One issue that becomes immediately obvious when repeated logic has been abstracted into specific functions is that conditional logic is executed every time certain actions are taken.
In many cases this is not very important, as it occurs high up the call hierarchy, and the controlled code consumes the vast majority of the execution time. However, the closer we get to the inner most tight loops, the more expensive repeated conditional logic becomes. This is particularly frustrating if the decision making is based on global control parameters, and thus always results in the same code path being taken in a simulation. If the decision lies against the branch prediction metrics, then this is especially bad.
The canonical example of this is accessing the 4-index integrals, which is performed very frequently.
In these case, it is a good idea to separate the decision making logic from the execution, so that the conditional logic is only executed at runtime. This can be done using procedure pointers (called function pointers, or similarly functors in other programming languages.
These require defining the “shape” of a function call (i.e. its
arguments, and return values) in an abstract interface
. A variable can
then be set to point at which of a range of functions with this
signature should be executed.
In NECI the global controlling procedure pointers are located in the
module procedure_pointer
, which contains both the abstract interface
definitions, and the actual pointer variables. These variables can then
be used as functions throughout the code.

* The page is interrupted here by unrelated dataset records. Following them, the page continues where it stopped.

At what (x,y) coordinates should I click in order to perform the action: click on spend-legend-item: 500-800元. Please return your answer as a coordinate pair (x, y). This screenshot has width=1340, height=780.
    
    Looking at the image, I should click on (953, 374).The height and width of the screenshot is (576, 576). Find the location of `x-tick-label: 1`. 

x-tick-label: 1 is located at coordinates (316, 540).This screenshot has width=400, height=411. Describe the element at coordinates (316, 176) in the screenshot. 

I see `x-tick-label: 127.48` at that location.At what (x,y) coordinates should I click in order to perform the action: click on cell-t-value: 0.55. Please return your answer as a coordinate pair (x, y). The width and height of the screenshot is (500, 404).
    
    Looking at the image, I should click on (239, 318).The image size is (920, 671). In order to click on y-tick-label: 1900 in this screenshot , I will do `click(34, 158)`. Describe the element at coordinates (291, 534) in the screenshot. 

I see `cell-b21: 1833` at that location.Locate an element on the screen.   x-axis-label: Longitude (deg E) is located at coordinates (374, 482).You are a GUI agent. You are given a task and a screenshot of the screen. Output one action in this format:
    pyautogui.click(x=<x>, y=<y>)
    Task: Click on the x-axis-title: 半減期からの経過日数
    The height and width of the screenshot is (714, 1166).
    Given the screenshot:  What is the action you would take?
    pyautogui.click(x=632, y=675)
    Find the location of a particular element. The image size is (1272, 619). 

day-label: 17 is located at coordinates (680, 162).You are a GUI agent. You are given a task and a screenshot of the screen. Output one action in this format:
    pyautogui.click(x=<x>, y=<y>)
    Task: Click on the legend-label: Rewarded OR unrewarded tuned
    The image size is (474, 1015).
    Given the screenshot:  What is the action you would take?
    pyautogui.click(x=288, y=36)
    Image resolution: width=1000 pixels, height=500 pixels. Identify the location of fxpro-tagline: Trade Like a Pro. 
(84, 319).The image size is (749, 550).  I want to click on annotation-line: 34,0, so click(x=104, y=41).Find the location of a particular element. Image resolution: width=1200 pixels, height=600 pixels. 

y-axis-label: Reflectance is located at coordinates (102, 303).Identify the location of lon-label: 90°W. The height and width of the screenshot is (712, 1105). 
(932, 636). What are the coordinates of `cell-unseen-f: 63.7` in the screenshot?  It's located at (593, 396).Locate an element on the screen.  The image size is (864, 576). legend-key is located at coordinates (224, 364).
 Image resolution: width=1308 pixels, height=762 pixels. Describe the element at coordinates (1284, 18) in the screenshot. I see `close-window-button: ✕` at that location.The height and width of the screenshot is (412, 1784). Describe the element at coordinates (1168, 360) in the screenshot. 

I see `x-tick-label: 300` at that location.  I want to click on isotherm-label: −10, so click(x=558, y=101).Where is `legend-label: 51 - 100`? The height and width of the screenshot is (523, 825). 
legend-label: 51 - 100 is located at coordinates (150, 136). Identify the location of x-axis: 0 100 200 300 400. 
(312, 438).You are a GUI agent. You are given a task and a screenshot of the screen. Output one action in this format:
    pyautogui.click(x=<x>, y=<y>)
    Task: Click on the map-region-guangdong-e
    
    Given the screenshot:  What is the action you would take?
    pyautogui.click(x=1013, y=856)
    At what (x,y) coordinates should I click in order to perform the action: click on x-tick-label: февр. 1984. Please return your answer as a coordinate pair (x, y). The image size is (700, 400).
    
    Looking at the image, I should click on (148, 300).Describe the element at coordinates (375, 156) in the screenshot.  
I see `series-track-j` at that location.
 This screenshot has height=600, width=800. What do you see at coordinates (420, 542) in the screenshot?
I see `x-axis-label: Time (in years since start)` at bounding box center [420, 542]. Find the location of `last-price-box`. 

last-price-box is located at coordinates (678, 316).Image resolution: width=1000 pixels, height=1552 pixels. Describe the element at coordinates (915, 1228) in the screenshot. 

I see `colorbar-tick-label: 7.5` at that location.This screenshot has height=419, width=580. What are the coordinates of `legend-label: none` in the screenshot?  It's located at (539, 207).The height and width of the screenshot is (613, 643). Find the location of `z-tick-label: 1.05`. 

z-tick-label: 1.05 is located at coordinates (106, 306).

These procedure pointers are largely initialised in the routine
init_fcimc_fn_pointers
, where decisions are made between types of
excitation generator, matrix element evaluation, etc. The procedure
pointers involved in integral evaluation are set in
init_getumatel_fn_pointers
.
The use of procedure pointers generates a strict Fortran 2003 dependency for NECI. We used to make use of a hacky abuse of the linker and templating system to implement function pointers without language support, but this was deprecated once compiler support for procedure pointers was reasonably widespread.